Solved – Propagation of uncertainty through an average

errorerror-propagationstandard erroruncertainty

I have a set of distance measurements that are all accurate to +/- 0.01 M.

 {1.00,2.00,3,00}

We can obtain the distance moved between measurements by saying {2-1, 3-2} its trivial to see we moved 1M each time.

My question is this. If you want to know the average distance moved, how you you carry the +/- 0.01M through the average.

I would like to report the Average Difference +/- the uncertainty. How do I calculate the uncertainty?

(My real data is more messy than this).

Best Answer

Ok, there are two issues here. The first is the general question of how to use known uncertainty in estimating the mean and variance. The second is the specific issue relating to the fact that you are taking differences.

In general:

In a more general situation, one might have to average a number of measurements each with known standard error $\sigma$. In which case the total variance is the sum of the sample variance and the measurement variance. This is analogous to ANOVA where there is the total variance is the sum of the between groups and within groups variance. Imagine each measurement was actually a little subsample group of repeated measurements, then this is exactly what you would have.

To do this more rigerously, we assuming the following generative model

$X = Z + \epsilon$

where $Z \sim N(\mu, \sigma_Z^2)$ is our "true value distribution" and $\epsilon\sim N(0,\sigma^2_M) $ is our measurement error. We want the tightest bounds on our estimate of $\mu$, calculated by $\hat\mu = \sum_i X_i$

The variance of our estimator is

$Var(\hat\mu) = \frac{\sigma^2_Z+\sigma^2_M}{N}$

where $\sigma^2_Z$ is unknown, and must be estimated from the sample.

One way to estimate this is simply to estimate $\sigma_X^2$ directly in the usual way. The problem with this is that you could get a negative estimate for $\sigma^2_Z$. I think following this route is generally acceptible, assuming that the measurement error is small - or that the measurement error is not accurately known. This corresponds to just ignoring the measurement error and acting as normal, since the measurement error is included in the sample.

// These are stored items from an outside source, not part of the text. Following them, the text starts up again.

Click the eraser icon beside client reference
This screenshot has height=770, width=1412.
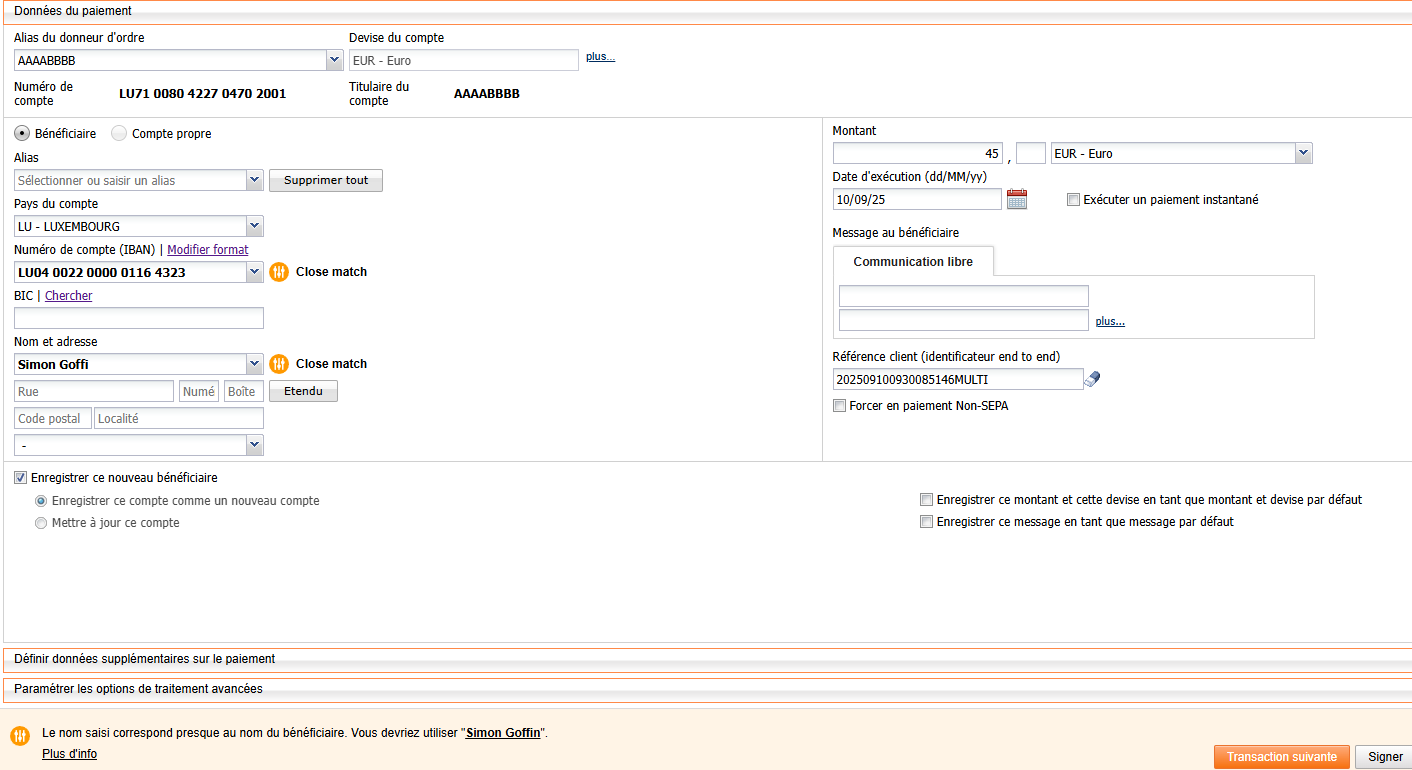(x=1092, y=379)
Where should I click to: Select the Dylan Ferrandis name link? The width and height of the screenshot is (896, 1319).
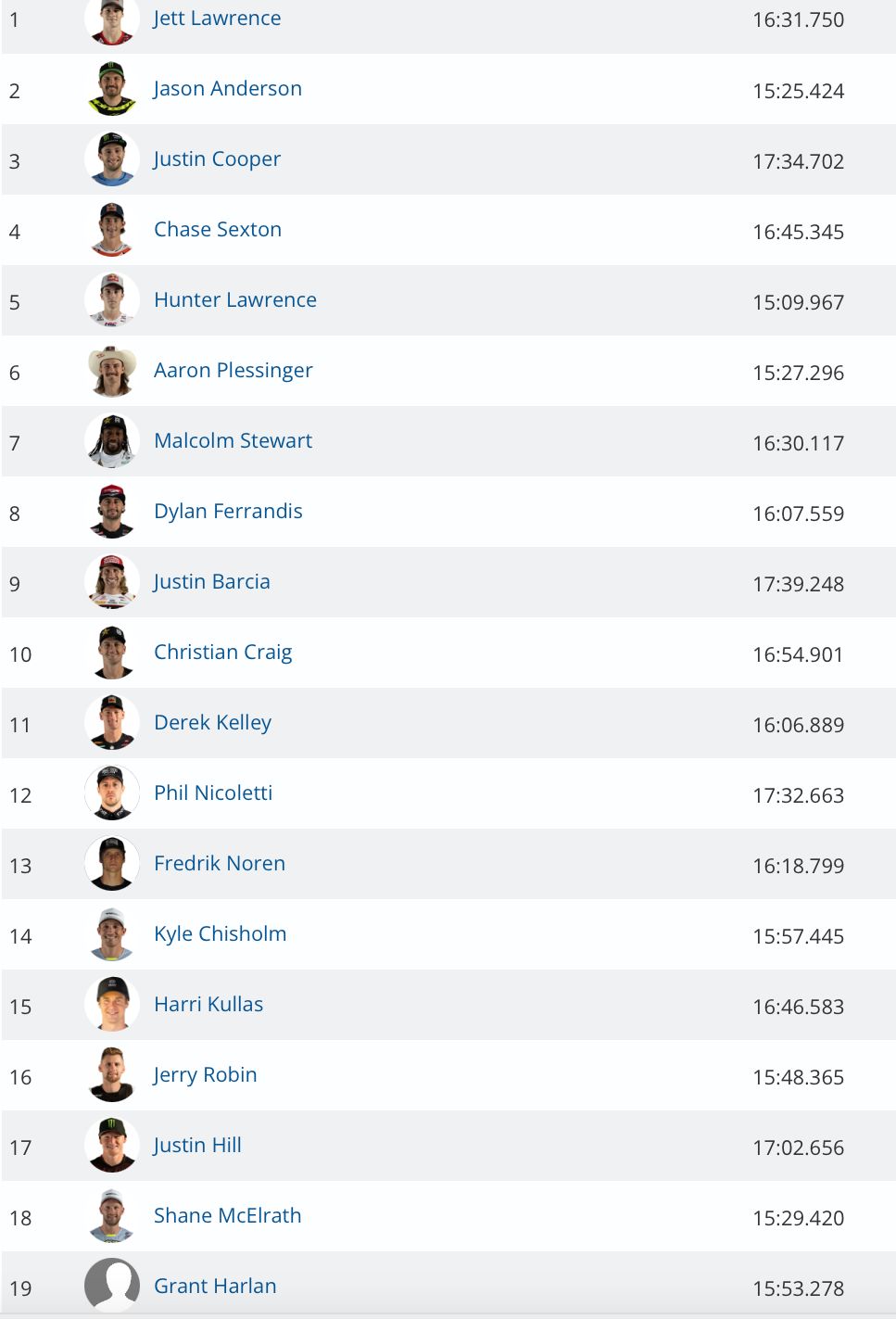pyautogui.click(x=228, y=512)
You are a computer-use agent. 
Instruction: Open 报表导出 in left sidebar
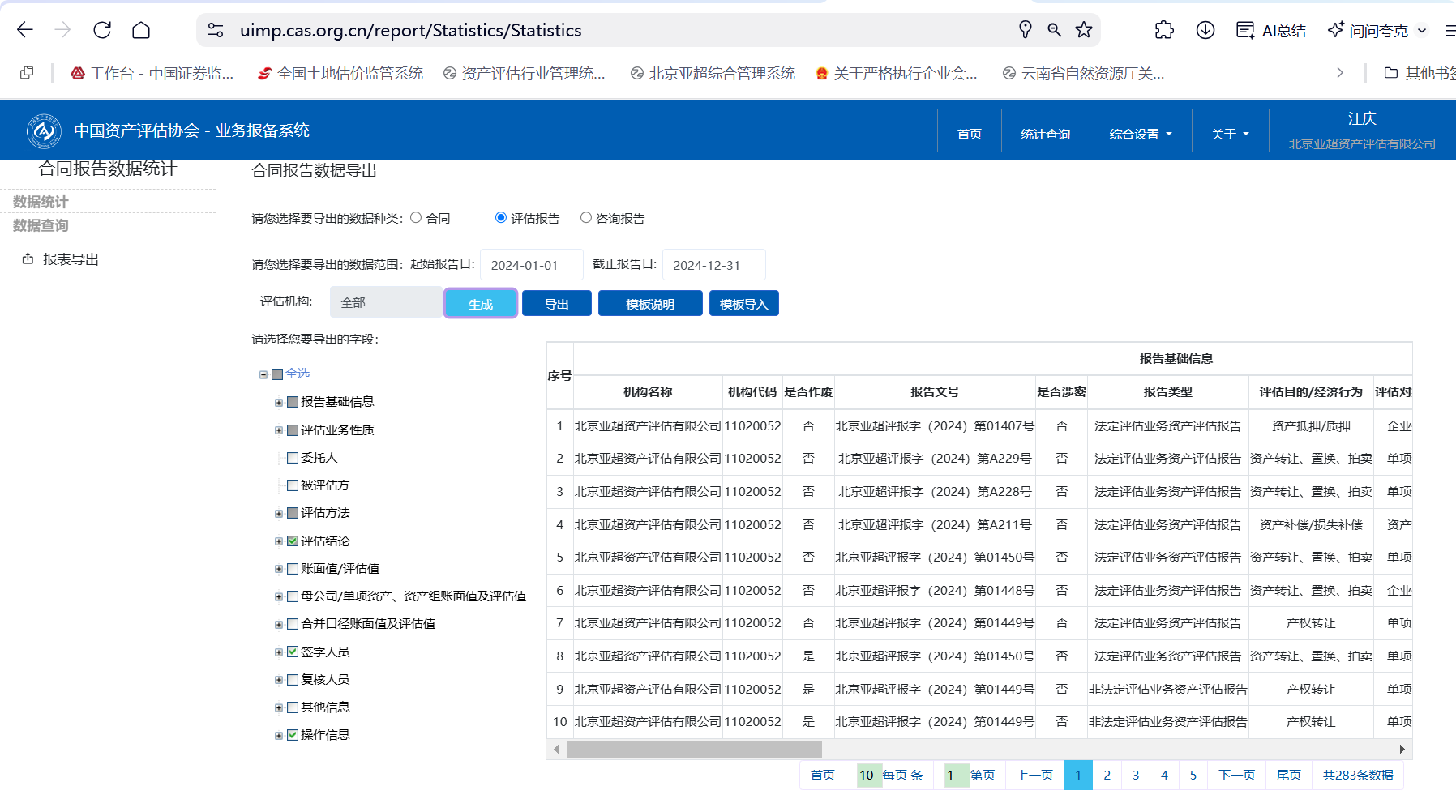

However, there must be a better way to estimate $\sigma^2_Z$ from the sample that takes into account the known part of the variance. I shall think on this and come back it I figure it out.

Specific to your example:

In your specific example, you have a slight peculiarity that the average difference does not depend upon the middle measurements, only on the ends.

$\bar{\Delta} = \frac{1}{N}\left[(X_1-X_0) + (X_2-X_1) + \cdots+(X_N-X_{N-1})\right] = \frac{X_N-X_0}{N}$

Put another way, the objects you are averaging are not independent. Since the value of $\bar\Delta$ does not depend on the measurements $[X_1 ... X_{N-1}]$ you can simply plug in the variance estimates in the usual manner.

Assuming that the $X_i$ are independent then

$Var(\bar\Delta) = \frac{Var(X_N) + Var(X_0)}{N^2}$

And you can use the method above to estimate the variance of $X_i$.